# Exercise:
Return the full listing, keeping every line exactly as it is.
# # #
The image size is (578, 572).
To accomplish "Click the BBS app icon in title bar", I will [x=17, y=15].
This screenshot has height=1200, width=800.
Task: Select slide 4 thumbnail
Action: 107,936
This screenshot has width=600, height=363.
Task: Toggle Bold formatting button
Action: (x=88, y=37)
# # #
# Response for this exercise:
The image size is (578, 572).
To accomplish "Click the BBS app icon in title bar", I will [x=17, y=15].
This screenshot has height=1200, width=800.
Task: Select slide 4 thumbnail
Action: 107,936
This screenshot has width=600, height=363.
Task: Toggle Bold formatting button
Action: (x=88, y=37)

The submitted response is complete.